About this task – Print exactly the lines from the one containing "This screenshot has width=555, height=360." through the last line of the entries below; the pictures stay out of the copy.

═══ Records supplied ═══

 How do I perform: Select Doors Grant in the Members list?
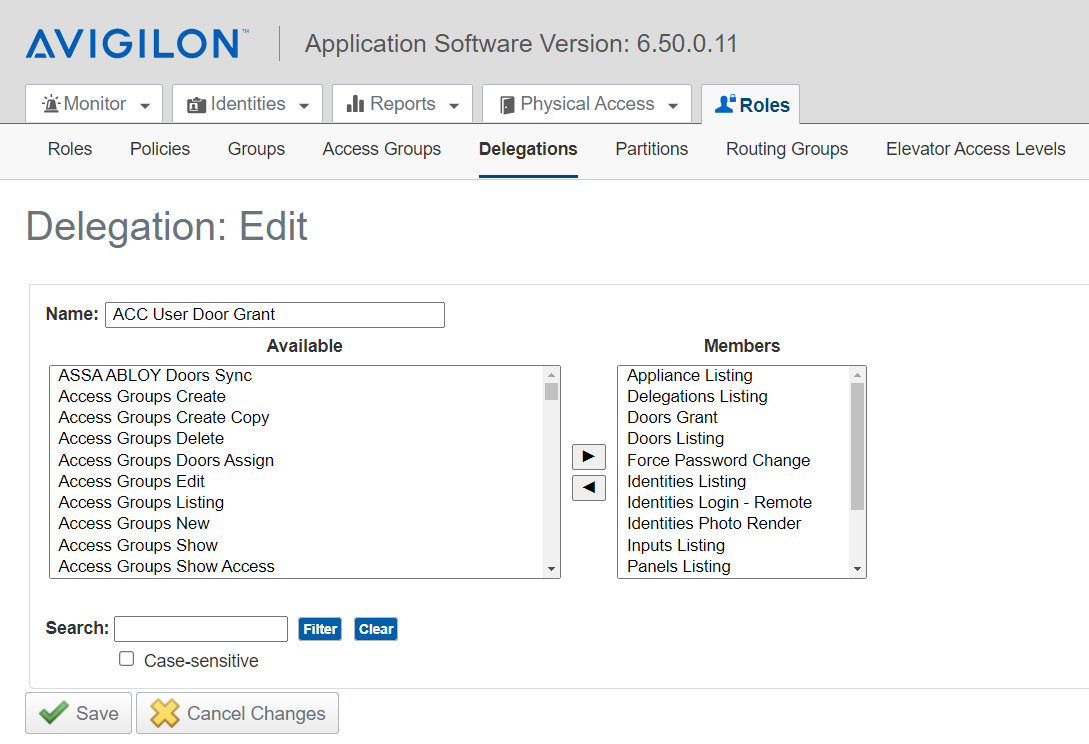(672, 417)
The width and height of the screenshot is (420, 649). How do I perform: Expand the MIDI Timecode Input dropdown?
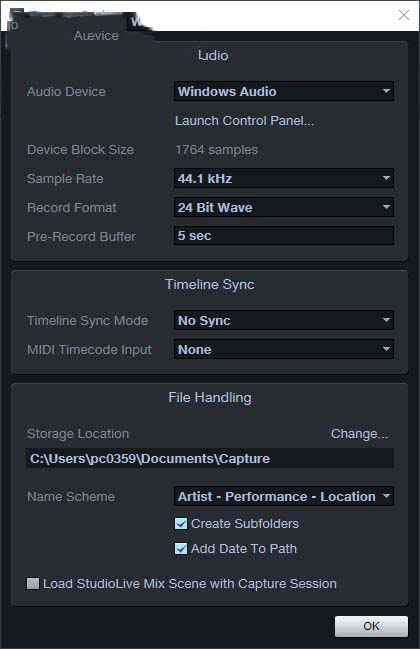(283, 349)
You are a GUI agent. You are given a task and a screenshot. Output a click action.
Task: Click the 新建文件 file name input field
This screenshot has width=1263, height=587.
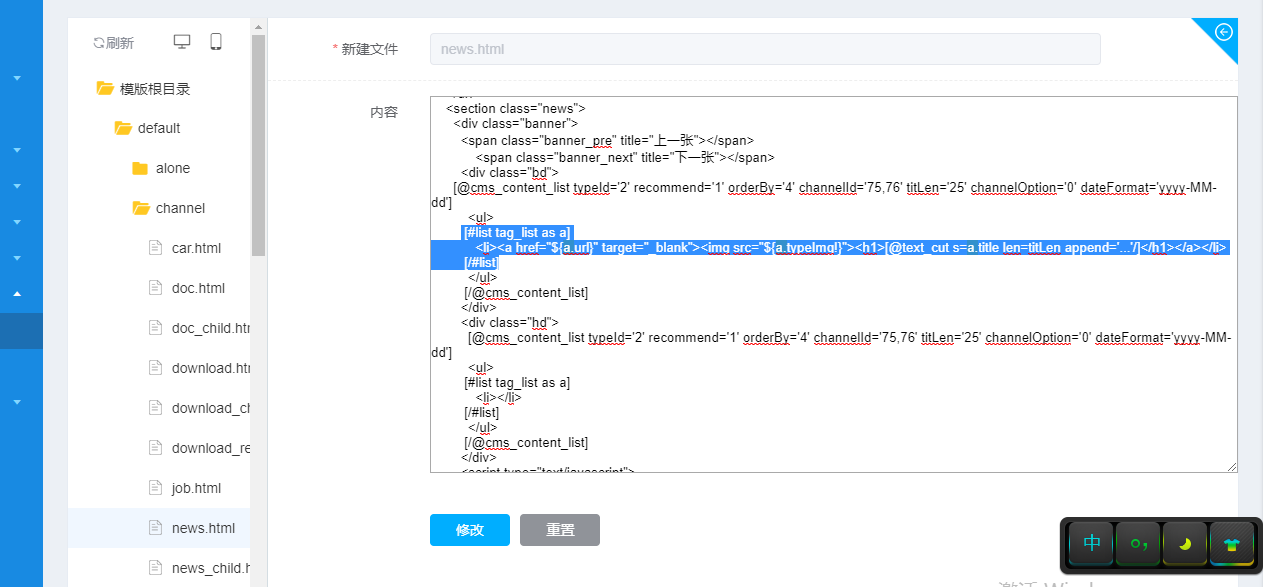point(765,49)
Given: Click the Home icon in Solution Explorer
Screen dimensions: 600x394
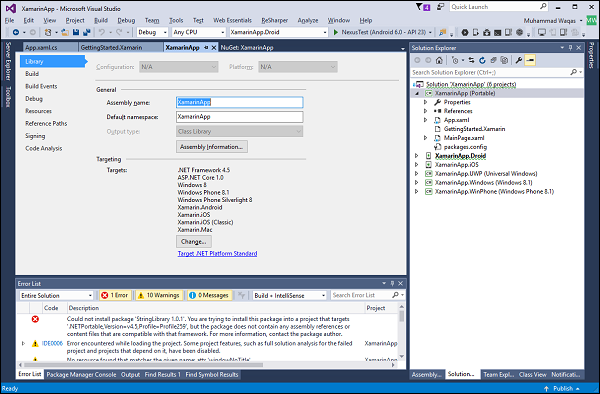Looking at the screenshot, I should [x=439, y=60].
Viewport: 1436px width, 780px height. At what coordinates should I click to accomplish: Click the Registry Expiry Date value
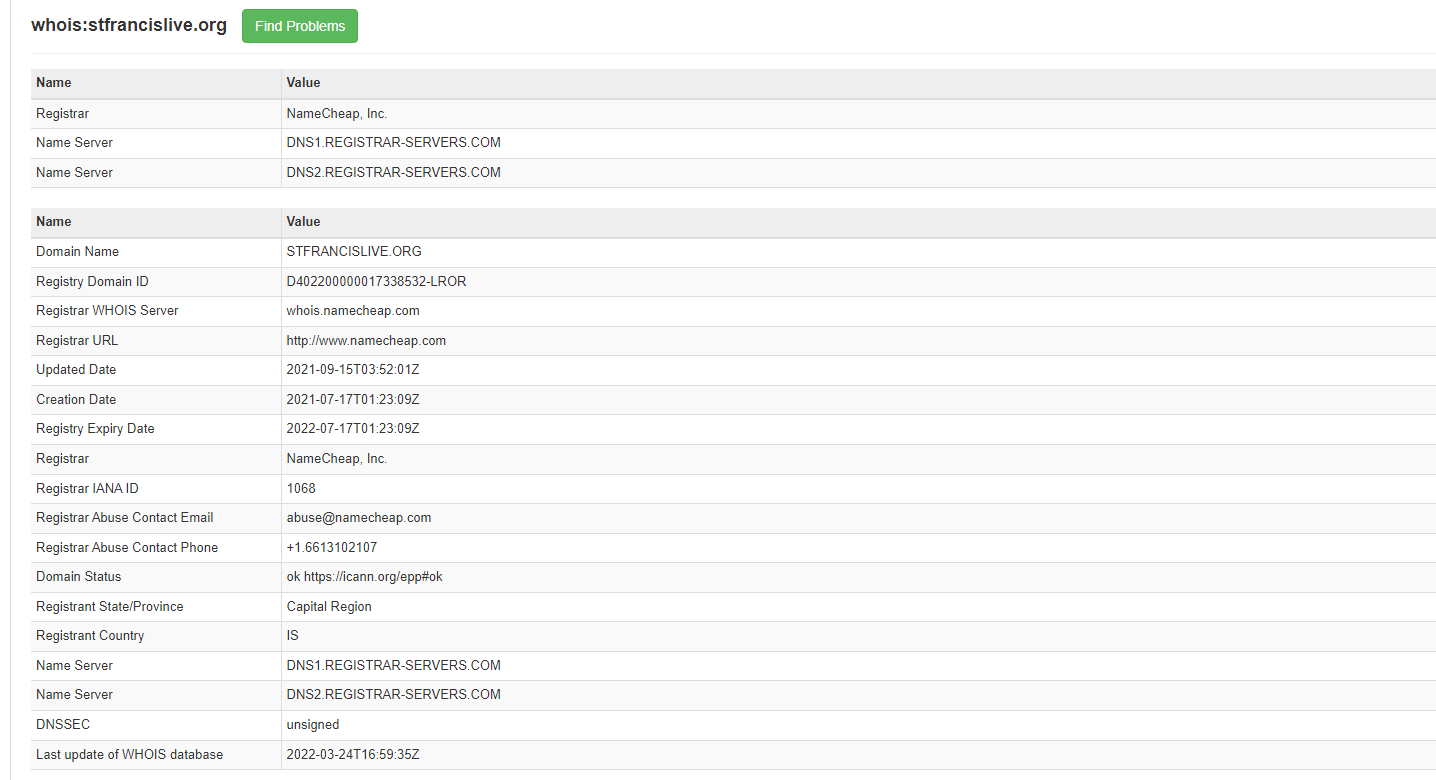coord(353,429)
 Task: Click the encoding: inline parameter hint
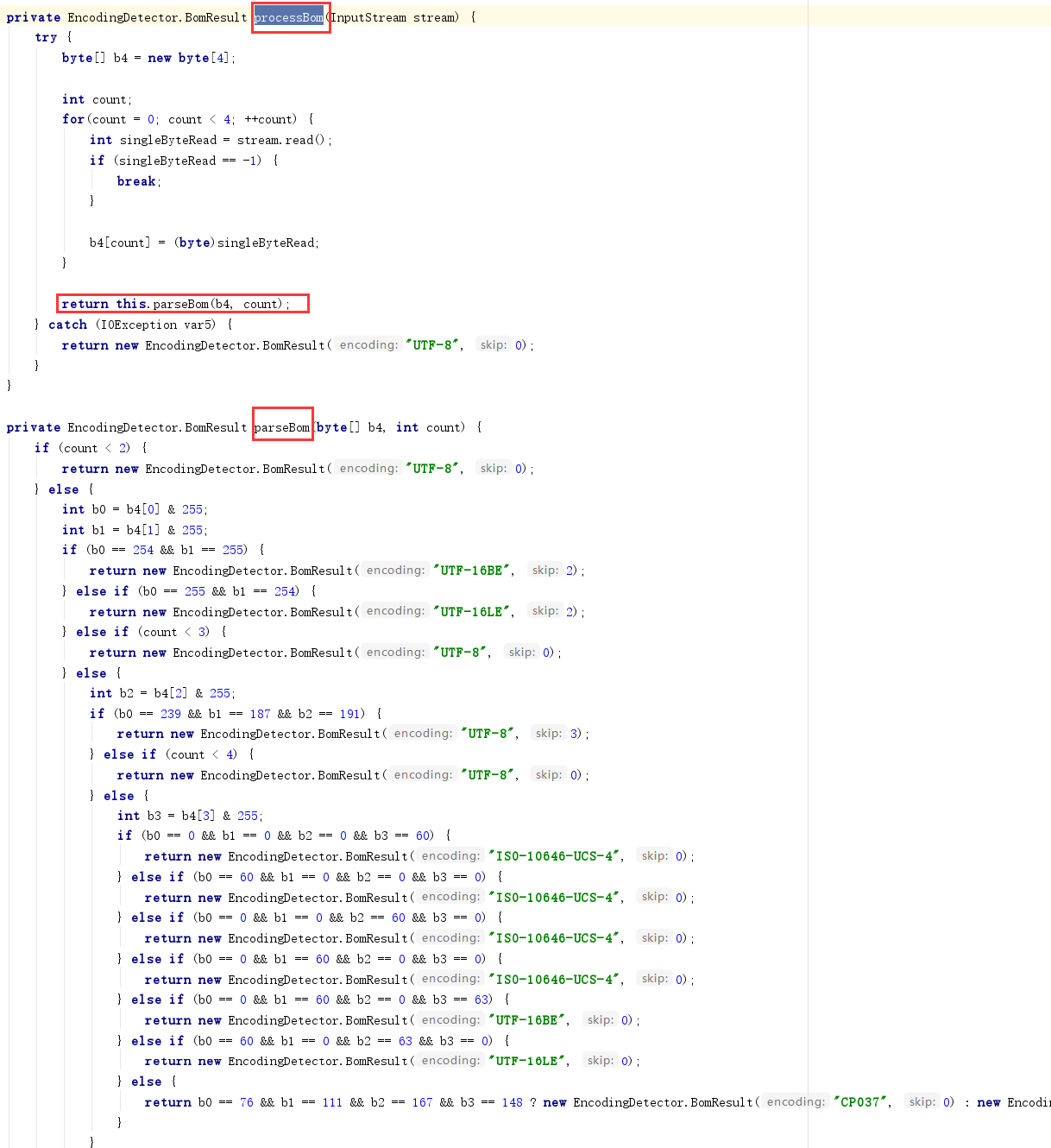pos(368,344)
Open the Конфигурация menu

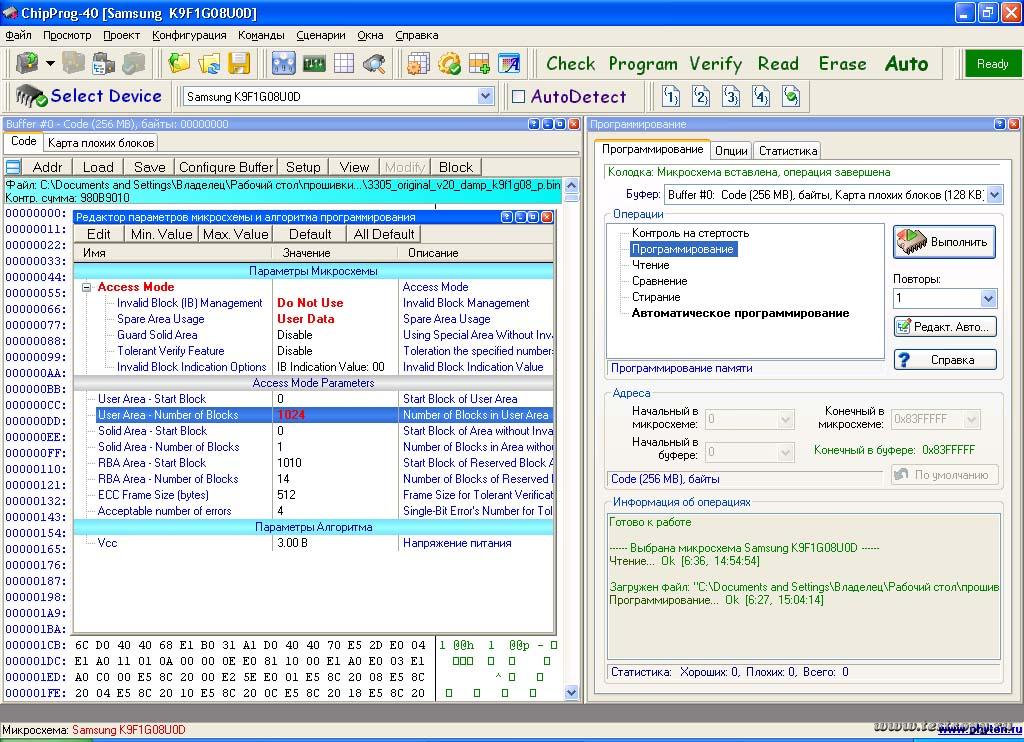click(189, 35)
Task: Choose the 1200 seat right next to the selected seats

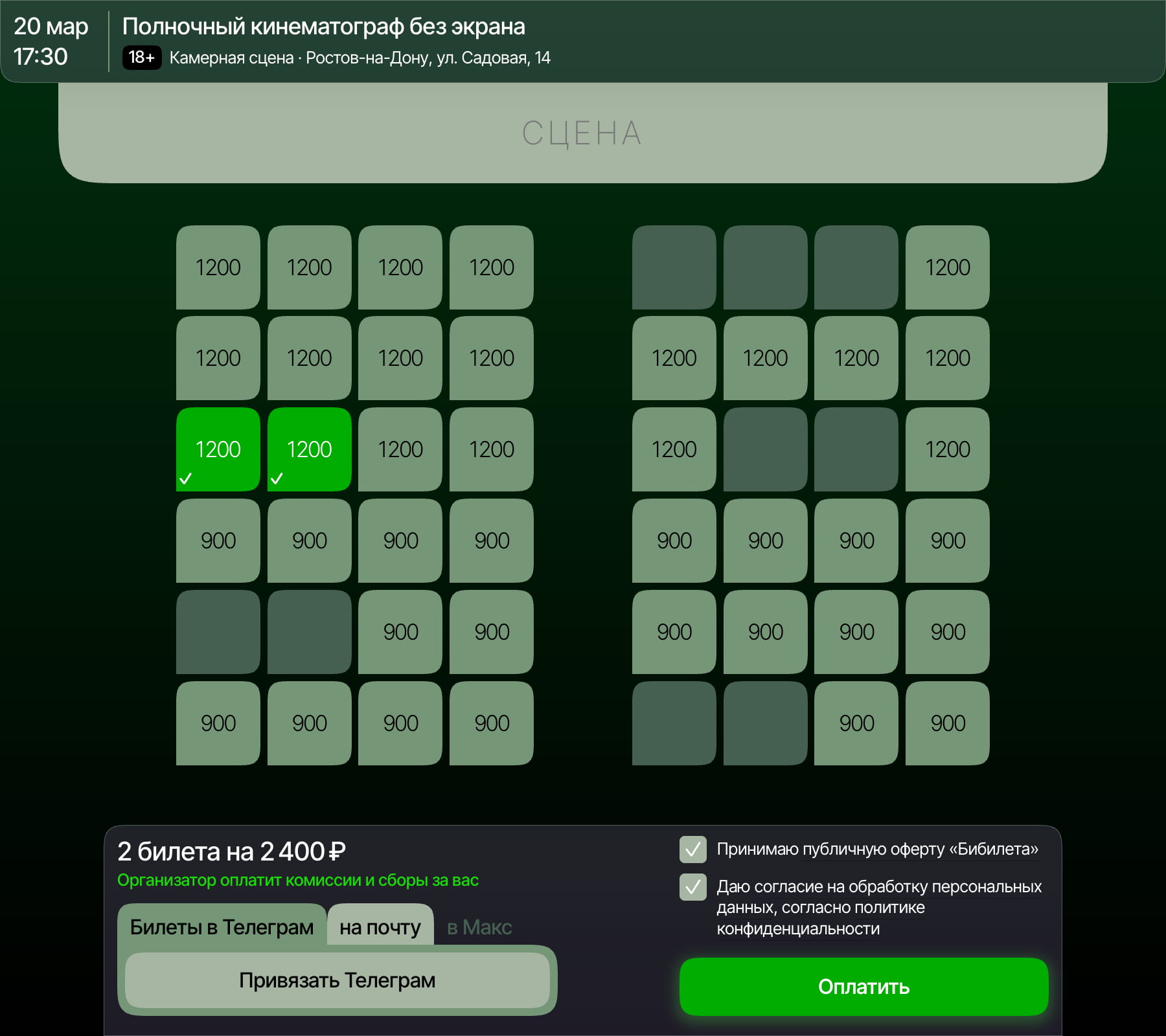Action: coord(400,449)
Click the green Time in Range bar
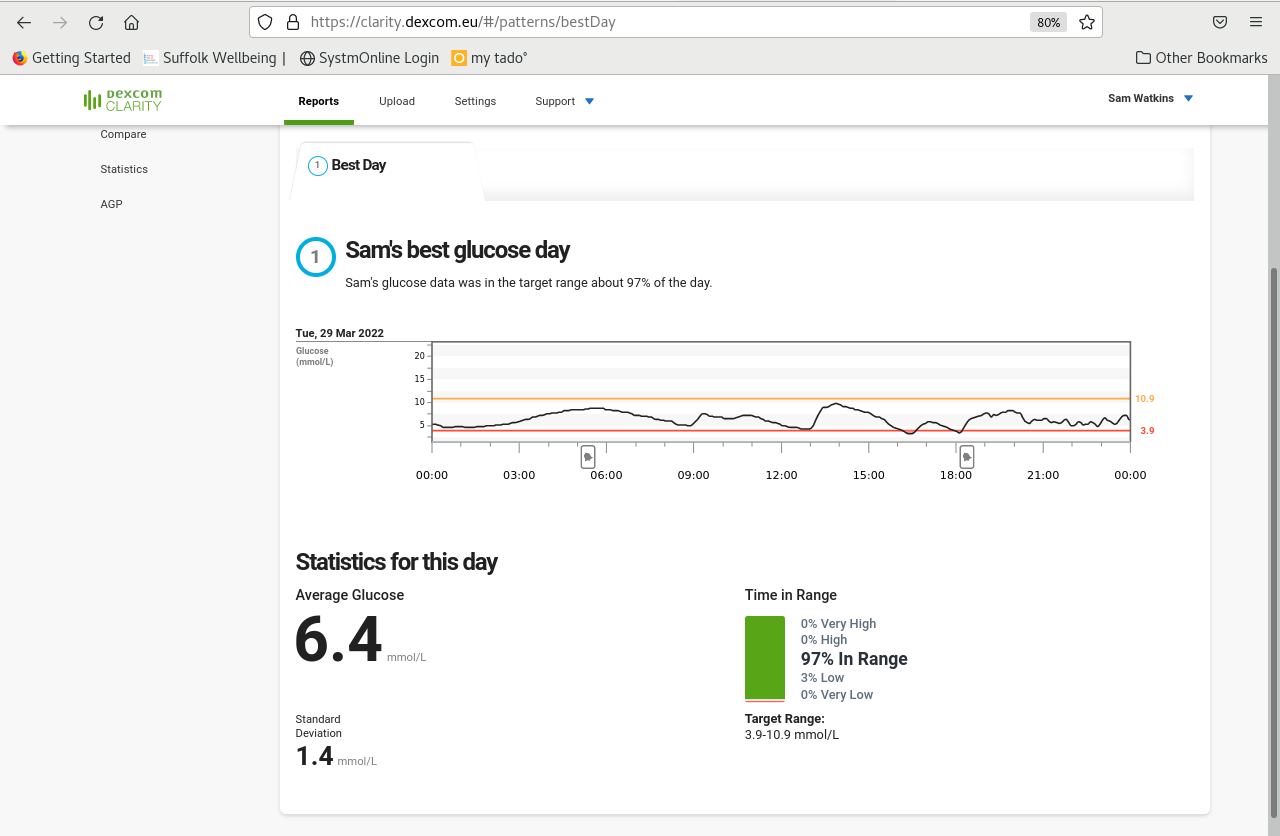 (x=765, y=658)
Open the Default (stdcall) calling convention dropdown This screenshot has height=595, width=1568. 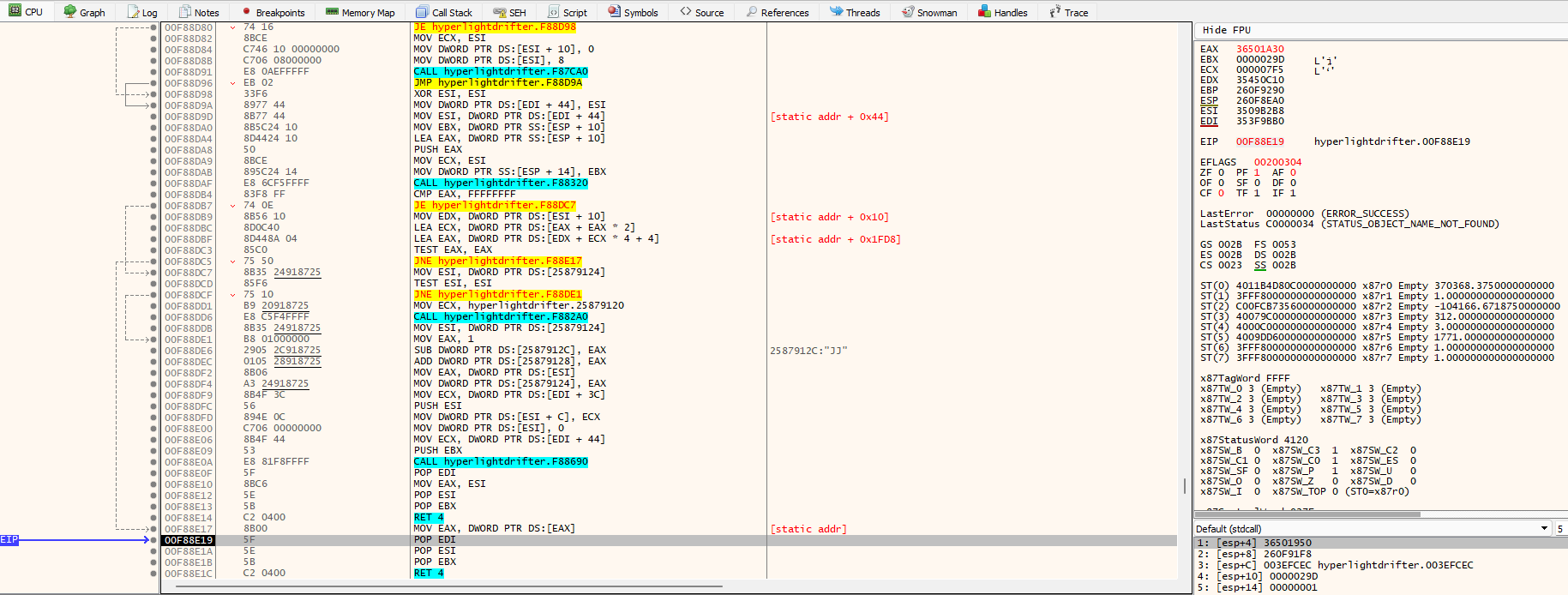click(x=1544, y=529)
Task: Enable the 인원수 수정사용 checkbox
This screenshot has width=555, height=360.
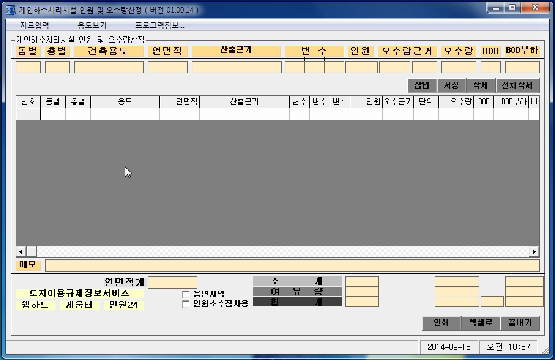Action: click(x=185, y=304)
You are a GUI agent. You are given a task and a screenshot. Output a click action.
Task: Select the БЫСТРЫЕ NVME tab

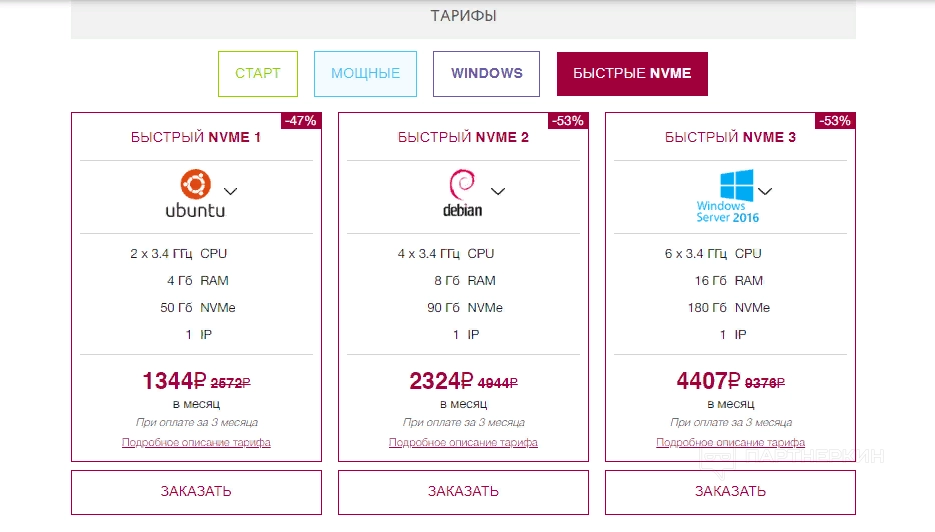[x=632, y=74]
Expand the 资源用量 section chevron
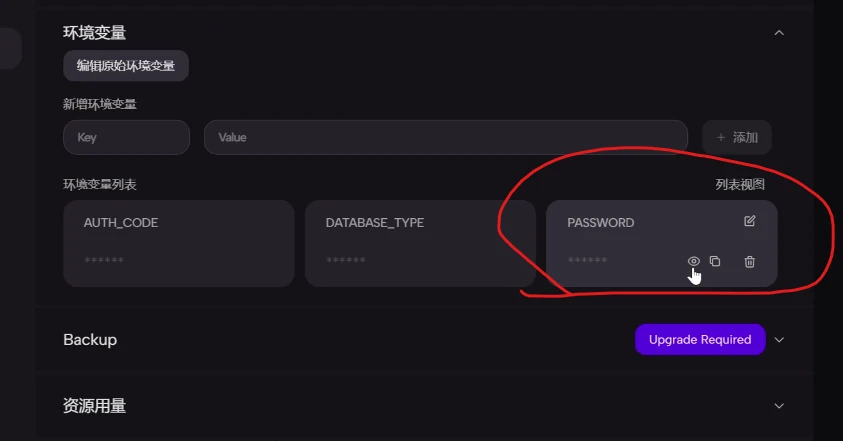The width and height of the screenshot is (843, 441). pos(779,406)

═══

Task solution –
This screenshot has width=555, height=360.
Action: click(x=185, y=304)
You are a GUI agent. You are given a task and a screenshot. Output a click action.
Task: Select the БЫСТРЫЕ NVME tab

[x=632, y=74]
Expand the 资源用量 section chevron
The width and height of the screenshot is (843, 441). pos(779,406)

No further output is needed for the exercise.